The 2008 Notice clarified that a tax-exempt bond is generally retired (a) upon the occurrence of a “significant modification,” as determined in accordance with the provisions of the 1996 Regulations, (b) when the bond is acquired by or on behalf of the issuer, and not remarketed within a certain time period (generally 90 days), or (c) when the bond is otherwise redeemed or retired. The 2008 Notice provided that the purchase of a tax-exempt bond by a third-party guarantor or liquidity facility provider is not treated as a purchase or other acquisition by or on behalf of a governmental issuer. Finally, the 2008 Notice allowed qualified interest mode changes in respect of a QTOB to be implemented without resulting in a reissuance of the instrument.

III. Proposed Regulations

A. Circumstances in which a Tax-Exempt Bond will be Considered Retired

The Proposed Regulations provide that, unless an exception applies, a tax-exempt bond is treated as retired for tax purposes in the following circumstances:

1) a significant modification to the terms of the instrument occurs under the 1996 Regulations;

2) the issuer (or agent acting on the issuer’s behalf) acquires the bond in a manner that liquidates or extinguishes the bondholder’s investment in the bond; or

3) the instrument is otherwise redeemed (e.g., retired at maturity).
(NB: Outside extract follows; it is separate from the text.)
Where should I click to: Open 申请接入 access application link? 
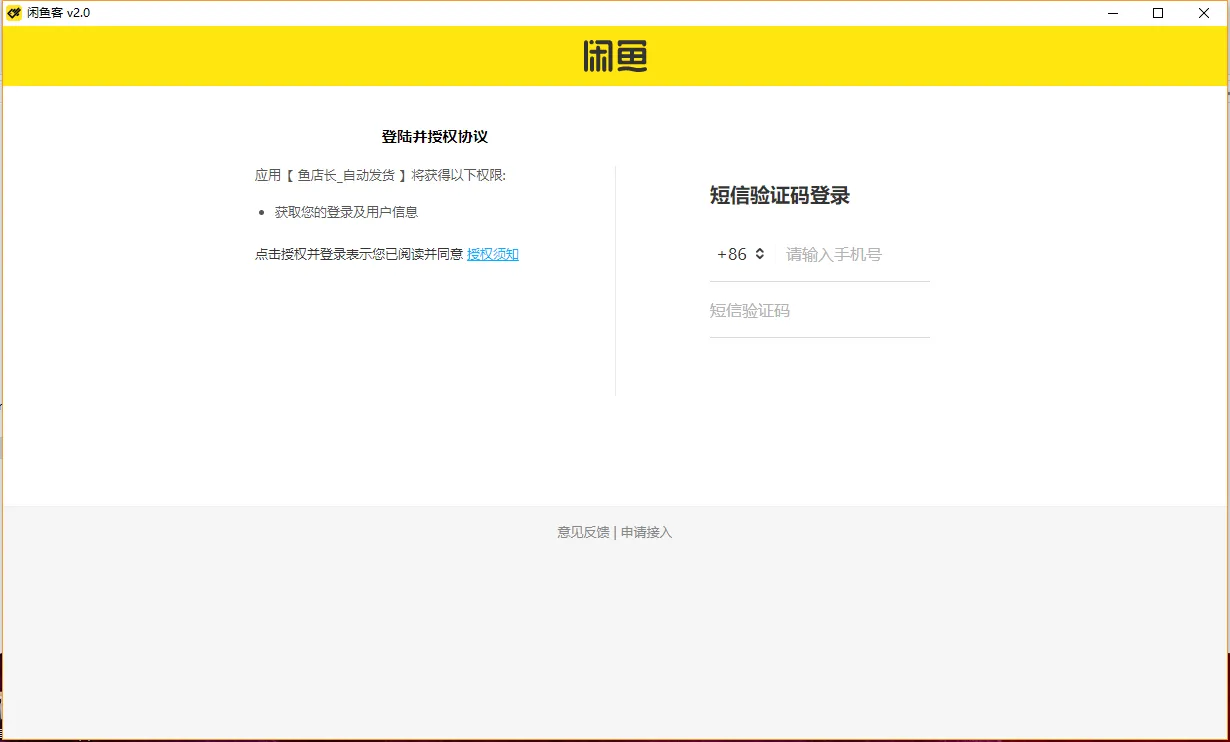point(645,531)
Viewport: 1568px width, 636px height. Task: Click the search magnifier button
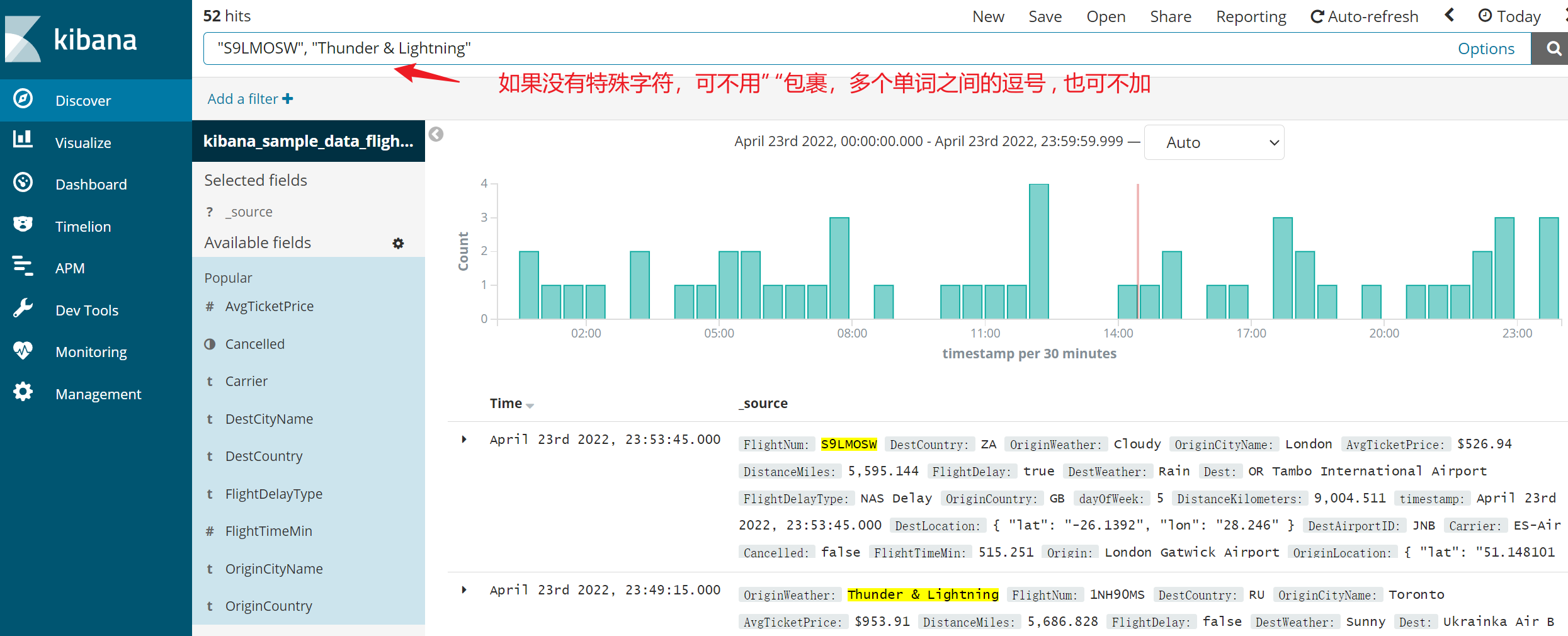[x=1552, y=48]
The Proposed Regulations define “issuer” to mean the actual issuer of the bonds, including any “related party” to the issuer. “Related party,” when used in the context of a state or local governmental unit, includes any person who is a member of the same “controlled group” (i.e., an entity with control over both the governing body of a governmental unit and use of such unit’s funds or assets, and any other entity controlled by the same controlling entity). This definition of “issuer” allows private activity bonds to be acquired by the conduit borrowers in respect of such bonds without the bond being considered retired (assuming the conduit borrower is not related to the actual issuer).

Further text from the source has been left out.